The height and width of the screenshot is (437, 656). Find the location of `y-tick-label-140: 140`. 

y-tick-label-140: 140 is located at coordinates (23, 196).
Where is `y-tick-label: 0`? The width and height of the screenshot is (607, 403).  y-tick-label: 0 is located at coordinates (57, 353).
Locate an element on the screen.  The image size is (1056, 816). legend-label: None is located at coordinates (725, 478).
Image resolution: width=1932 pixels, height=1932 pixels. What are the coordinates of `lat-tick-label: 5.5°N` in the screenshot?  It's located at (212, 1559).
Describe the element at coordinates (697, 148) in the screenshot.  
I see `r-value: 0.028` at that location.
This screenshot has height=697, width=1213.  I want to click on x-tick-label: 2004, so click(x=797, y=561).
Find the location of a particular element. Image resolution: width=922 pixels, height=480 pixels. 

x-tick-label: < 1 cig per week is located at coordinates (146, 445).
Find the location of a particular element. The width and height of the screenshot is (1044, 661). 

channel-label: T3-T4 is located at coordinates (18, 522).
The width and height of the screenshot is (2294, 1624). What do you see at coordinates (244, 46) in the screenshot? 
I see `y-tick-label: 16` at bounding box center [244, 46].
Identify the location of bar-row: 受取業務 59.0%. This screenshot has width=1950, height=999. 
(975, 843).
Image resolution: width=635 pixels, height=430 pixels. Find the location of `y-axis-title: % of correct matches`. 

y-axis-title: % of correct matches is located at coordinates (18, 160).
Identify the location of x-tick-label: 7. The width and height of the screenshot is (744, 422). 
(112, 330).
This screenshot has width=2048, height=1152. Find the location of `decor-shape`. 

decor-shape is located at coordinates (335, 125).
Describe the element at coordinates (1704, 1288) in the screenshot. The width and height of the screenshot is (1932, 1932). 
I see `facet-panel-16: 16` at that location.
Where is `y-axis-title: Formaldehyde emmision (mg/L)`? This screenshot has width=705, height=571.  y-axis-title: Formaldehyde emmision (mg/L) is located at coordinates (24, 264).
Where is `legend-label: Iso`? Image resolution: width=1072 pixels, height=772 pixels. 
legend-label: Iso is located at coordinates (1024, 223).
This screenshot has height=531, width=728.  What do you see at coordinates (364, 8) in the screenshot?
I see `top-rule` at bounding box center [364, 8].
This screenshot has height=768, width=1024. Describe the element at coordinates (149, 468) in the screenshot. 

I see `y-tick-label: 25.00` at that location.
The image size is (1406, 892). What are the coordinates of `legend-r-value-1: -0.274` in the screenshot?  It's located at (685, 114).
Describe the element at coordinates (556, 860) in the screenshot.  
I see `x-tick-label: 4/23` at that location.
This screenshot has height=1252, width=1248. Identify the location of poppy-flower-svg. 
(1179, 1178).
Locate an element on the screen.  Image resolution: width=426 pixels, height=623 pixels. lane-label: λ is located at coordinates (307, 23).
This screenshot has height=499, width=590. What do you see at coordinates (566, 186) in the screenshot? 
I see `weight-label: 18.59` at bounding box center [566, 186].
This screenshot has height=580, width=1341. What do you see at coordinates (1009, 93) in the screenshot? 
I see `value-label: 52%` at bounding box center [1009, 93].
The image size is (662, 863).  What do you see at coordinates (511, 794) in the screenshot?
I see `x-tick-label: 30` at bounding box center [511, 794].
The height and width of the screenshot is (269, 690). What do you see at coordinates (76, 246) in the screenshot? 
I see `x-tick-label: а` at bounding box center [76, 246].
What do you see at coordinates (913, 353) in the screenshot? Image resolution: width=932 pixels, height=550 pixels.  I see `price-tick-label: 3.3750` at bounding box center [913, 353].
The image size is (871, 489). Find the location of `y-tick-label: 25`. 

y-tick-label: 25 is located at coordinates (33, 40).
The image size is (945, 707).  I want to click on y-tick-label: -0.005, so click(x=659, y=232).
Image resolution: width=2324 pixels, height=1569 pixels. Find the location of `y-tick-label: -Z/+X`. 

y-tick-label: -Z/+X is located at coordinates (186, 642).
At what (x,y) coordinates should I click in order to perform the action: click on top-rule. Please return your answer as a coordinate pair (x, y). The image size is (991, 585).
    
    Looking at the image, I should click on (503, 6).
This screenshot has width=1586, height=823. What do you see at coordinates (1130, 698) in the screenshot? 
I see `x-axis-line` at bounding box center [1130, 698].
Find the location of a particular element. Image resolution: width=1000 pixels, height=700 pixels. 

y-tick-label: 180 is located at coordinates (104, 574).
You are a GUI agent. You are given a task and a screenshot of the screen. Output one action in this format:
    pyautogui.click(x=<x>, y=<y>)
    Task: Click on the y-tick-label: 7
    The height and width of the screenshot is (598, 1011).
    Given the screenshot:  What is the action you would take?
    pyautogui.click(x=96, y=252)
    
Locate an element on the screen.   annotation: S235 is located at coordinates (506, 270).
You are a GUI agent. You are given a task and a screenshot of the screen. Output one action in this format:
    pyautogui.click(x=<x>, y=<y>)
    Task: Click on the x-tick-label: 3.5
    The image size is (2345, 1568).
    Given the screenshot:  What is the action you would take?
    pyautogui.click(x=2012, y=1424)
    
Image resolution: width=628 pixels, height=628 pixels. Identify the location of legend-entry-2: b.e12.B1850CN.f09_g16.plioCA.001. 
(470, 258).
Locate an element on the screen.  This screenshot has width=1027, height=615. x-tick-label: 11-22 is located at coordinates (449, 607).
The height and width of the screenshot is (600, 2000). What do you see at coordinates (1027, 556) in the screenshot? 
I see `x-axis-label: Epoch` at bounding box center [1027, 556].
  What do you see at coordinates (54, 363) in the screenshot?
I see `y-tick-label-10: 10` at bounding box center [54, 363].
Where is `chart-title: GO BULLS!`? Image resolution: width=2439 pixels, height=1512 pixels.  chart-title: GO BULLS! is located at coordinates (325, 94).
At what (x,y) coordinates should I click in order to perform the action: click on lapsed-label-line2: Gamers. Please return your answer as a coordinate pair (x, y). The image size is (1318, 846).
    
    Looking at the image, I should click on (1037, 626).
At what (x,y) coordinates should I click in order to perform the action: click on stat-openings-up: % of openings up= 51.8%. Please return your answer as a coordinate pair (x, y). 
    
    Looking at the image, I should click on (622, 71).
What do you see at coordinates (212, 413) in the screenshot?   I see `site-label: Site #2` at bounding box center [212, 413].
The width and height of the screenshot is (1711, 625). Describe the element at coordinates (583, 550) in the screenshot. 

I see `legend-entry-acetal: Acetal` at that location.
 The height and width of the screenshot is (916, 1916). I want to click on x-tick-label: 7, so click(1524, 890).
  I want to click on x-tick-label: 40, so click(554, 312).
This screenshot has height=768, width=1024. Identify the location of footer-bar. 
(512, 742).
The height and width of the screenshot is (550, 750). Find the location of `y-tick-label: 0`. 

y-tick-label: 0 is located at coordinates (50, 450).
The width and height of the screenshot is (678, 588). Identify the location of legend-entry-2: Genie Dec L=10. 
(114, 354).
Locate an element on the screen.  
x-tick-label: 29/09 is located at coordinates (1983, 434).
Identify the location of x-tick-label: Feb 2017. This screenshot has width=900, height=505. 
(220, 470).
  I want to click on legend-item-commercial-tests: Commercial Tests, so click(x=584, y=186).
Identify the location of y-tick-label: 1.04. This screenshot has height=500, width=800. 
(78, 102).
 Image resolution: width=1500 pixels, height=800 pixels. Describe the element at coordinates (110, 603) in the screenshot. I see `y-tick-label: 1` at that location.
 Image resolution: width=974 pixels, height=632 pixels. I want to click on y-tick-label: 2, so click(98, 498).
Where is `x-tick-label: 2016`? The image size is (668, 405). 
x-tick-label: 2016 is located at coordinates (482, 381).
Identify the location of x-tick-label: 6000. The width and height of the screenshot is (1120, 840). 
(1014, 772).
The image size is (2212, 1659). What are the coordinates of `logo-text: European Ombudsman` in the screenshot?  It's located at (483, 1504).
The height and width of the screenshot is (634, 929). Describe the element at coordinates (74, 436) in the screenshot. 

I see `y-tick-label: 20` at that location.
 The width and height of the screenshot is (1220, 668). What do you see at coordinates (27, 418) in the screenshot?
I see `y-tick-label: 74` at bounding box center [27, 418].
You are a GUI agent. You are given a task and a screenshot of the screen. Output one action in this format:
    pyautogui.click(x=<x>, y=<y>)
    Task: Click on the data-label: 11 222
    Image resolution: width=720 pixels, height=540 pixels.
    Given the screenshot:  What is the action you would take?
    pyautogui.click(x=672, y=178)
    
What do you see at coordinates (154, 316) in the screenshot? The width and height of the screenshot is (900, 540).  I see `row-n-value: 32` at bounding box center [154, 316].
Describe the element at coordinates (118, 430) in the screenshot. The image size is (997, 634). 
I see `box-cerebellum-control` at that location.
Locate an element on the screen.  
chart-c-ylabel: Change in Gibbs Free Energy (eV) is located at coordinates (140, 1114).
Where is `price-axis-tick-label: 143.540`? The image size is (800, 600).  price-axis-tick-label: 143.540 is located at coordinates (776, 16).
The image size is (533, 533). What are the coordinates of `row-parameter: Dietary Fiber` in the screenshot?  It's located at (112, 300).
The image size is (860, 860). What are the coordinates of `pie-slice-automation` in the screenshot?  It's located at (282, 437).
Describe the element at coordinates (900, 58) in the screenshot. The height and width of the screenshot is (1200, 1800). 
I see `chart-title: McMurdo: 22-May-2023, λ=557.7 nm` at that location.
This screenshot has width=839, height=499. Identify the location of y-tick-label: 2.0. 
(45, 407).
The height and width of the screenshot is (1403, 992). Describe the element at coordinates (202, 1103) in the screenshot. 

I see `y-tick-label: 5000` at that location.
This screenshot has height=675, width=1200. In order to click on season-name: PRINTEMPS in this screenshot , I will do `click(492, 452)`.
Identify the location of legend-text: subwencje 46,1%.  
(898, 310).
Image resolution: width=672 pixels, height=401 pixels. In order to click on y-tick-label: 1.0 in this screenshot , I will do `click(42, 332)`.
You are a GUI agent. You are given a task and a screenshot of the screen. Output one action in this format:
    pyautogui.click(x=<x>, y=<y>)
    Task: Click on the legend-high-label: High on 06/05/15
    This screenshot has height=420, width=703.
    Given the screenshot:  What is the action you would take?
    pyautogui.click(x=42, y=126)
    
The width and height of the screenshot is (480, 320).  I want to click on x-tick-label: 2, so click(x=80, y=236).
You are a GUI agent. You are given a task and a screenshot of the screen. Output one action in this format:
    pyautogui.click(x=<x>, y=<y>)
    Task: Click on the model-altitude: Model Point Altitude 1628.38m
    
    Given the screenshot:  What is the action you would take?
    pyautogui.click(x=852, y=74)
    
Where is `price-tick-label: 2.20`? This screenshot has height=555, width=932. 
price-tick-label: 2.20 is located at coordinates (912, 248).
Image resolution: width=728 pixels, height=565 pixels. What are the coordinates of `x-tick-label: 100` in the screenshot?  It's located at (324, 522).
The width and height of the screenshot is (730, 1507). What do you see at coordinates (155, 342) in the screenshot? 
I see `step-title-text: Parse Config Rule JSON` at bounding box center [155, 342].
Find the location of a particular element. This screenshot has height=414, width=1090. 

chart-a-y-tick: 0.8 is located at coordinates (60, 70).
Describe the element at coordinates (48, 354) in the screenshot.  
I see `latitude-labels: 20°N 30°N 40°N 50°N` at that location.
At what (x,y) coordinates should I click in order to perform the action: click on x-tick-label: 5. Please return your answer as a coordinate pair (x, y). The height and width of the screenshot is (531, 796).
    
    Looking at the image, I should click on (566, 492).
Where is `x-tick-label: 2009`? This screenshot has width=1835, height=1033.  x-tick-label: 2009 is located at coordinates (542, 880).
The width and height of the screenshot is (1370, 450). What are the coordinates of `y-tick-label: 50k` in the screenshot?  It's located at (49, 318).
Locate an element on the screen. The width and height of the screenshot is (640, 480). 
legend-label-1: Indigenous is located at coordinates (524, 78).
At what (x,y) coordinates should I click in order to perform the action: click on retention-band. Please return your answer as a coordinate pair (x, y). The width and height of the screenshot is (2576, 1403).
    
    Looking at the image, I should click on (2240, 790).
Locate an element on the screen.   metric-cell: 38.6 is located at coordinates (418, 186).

----------

▸ **WRITTEN TASK**: Reproduce the stretch from the start of the material through the line containing "legend-label: Iso is", swapping each "Find the location of" for "Locate" and keeping everything else the same.

▸ **YOUR RESPONSE**:
The height and width of the screenshot is (437, 656). Locate `y-tick-label-140: 140`. 

y-tick-label-140: 140 is located at coordinates (23, 196).
Where is `y-tick-label: 0`? The width and height of the screenshot is (607, 403).  y-tick-label: 0 is located at coordinates (57, 353).
Locate an element on the screen.  The image size is (1056, 816). legend-label: None is located at coordinates (725, 478).
Image resolution: width=1932 pixels, height=1932 pixels. What are the coordinates of `lat-tick-label: 5.5°N` in the screenshot?  It's located at (212, 1559).
Describe the element at coordinates (697, 148) in the screenshot.  
I see `r-value: 0.028` at that location.
This screenshot has height=697, width=1213.  I want to click on x-tick-label: 2004, so click(x=797, y=561).
Locate a particular element. Image resolution: width=922 pixels, height=480 pixels. 

x-tick-label: < 1 cig per week is located at coordinates (146, 445).
Locate a particular element. The width and height of the screenshot is (1044, 661). 

channel-label: T3-T4 is located at coordinates (18, 522).
The width and height of the screenshot is (2294, 1624). What do you see at coordinates (244, 46) in the screenshot? 
I see `y-tick-label: 16` at bounding box center [244, 46].
Identify the location of bar-row: 受取業務 59.0%. This screenshot has width=1950, height=999. 
(975, 843).
Image resolution: width=635 pixels, height=430 pixels. Locate `y-axis-title: % of correct matches`. 

y-axis-title: % of correct matches is located at coordinates (18, 160).
Identify the location of x-tick-label: 7. The width and height of the screenshot is (744, 422). 
(112, 330).
This screenshot has width=2048, height=1152. Locate `decor-shape`. 

decor-shape is located at coordinates (335, 125).
Describe the element at coordinates (1704, 1288) in the screenshot. The width and height of the screenshot is (1932, 1932). 
I see `facet-panel-16: 16` at that location.
Where is `y-axis-title: Formaldehyde emmision (mg/L)`? This screenshot has width=705, height=571.  y-axis-title: Formaldehyde emmision (mg/L) is located at coordinates (24, 264).
Where is `legend-label: Iso`? Image resolution: width=1072 pixels, height=772 pixels. 
legend-label: Iso is located at coordinates (1024, 223).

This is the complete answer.